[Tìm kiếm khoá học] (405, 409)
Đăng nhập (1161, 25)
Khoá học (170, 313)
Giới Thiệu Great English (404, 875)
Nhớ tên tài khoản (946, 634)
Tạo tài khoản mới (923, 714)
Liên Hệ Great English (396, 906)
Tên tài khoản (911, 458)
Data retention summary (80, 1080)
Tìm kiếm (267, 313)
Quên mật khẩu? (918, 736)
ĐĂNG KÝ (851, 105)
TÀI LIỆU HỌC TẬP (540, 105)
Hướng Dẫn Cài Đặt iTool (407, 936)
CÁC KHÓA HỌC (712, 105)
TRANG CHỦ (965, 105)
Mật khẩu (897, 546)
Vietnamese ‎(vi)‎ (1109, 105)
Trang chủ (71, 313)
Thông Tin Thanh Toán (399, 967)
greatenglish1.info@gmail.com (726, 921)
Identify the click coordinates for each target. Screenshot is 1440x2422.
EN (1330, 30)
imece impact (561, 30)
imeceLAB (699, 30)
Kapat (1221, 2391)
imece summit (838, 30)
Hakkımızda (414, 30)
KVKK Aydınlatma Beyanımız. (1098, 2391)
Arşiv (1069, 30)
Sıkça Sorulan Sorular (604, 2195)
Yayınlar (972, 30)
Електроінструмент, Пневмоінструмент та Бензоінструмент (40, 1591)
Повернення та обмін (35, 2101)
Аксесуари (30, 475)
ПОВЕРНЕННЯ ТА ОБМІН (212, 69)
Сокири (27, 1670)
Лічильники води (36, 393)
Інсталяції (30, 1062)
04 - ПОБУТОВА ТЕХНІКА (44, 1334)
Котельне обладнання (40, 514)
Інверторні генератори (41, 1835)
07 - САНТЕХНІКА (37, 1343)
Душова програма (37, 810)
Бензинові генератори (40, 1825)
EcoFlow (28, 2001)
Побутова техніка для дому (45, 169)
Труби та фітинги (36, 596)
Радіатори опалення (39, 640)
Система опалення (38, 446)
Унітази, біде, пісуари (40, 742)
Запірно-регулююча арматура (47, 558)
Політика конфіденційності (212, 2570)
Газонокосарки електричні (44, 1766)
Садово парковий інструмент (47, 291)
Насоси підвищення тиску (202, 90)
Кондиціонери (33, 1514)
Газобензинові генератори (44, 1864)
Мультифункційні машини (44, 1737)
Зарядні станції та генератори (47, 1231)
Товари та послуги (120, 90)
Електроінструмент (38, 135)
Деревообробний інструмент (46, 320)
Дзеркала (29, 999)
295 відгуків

## TASK TO CARRY OUT
Can you copy out all of the entries above, keeping every character, accent, and line unchanged?

## RESULT
[Tìm kiếm khoá học] (405, 409)
Đăng nhập (1161, 25)
Khoá học (170, 313)
Giới Thiệu Great English (404, 875)
Nhớ tên tài khoản (946, 634)
Tạo tài khoản mới (923, 714)
Liên Hệ Great English (396, 906)
Tên tài khoản (911, 458)
Data retention summary (80, 1080)
Tìm kiếm (267, 313)
Quên mật khẩu? (918, 736)
ĐĂNG KÝ (851, 105)
TÀI LIỆU HỌC TẬP (540, 105)
Hướng Dẫn Cài Đặt iTool (407, 936)
CÁC KHÓA HỌC (712, 105)
TRANG CHỦ (965, 105)
Mật khẩu (897, 546)
Vietnamese ‎(vi)‎ (1109, 105)
Trang chủ (71, 313)
Thông Tin Thanh Toán (399, 967)
greatenglish1.info@gmail.com (726, 921)
Identify the click coordinates for each target. Screenshot is 1440x2422.
EN (1330, 30)
imece impact (561, 30)
imeceLAB (699, 30)
Kapat (1221, 2391)
imece summit (838, 30)
Hakkımızda (414, 30)
KVKK Aydınlatma Beyanımız. (1098, 2391)
Arşiv (1069, 30)
Sıkça Sorulan Sorular (604, 2195)
Yayınlar (972, 30)
Електроінструмент, Пневмоінструмент та Бензоінструмент (40, 1591)
Повернення та обмін (35, 2101)
Аксесуари (30, 475)
ПОВЕРНЕННЯ ТА ОБМІН (212, 69)
Сокири (27, 1670)
Лічильники води (36, 393)
Інсталяції (30, 1062)
04 - ПОБУТОВА ТЕХНІКА (44, 1334)
Котельне обладнання (40, 514)
Інверторні генератори (41, 1835)
07 - САНТЕХНІКА (37, 1343)
Душова програма (37, 810)
Бензинові генератори (40, 1825)
EcoFlow (28, 2001)
Побутова техніка для дому (45, 169)
Труби та фітинги (36, 596)
Радіатори опалення (39, 640)
Система опалення (38, 446)
Унітази, біде, пісуари (40, 742)
Запірно-регулююча арматура (47, 558)
Політика конфіденційності (212, 2570)
Газонокосарки електричні (44, 1766)
Садово парковий інструмент (47, 291)
Насоси підвищення тиску (202, 90)
Кондиціонери (33, 1514)
Газобензинові генератори (44, 1864)
Мультифункційні машини (44, 1737)
Зарядні станції та генератори (47, 1231)
Товари та послуги (120, 90)
Електроінструмент (38, 135)
Деревообробний інструмент (46, 320)
Дзеркала (29, 999)
295 відгуків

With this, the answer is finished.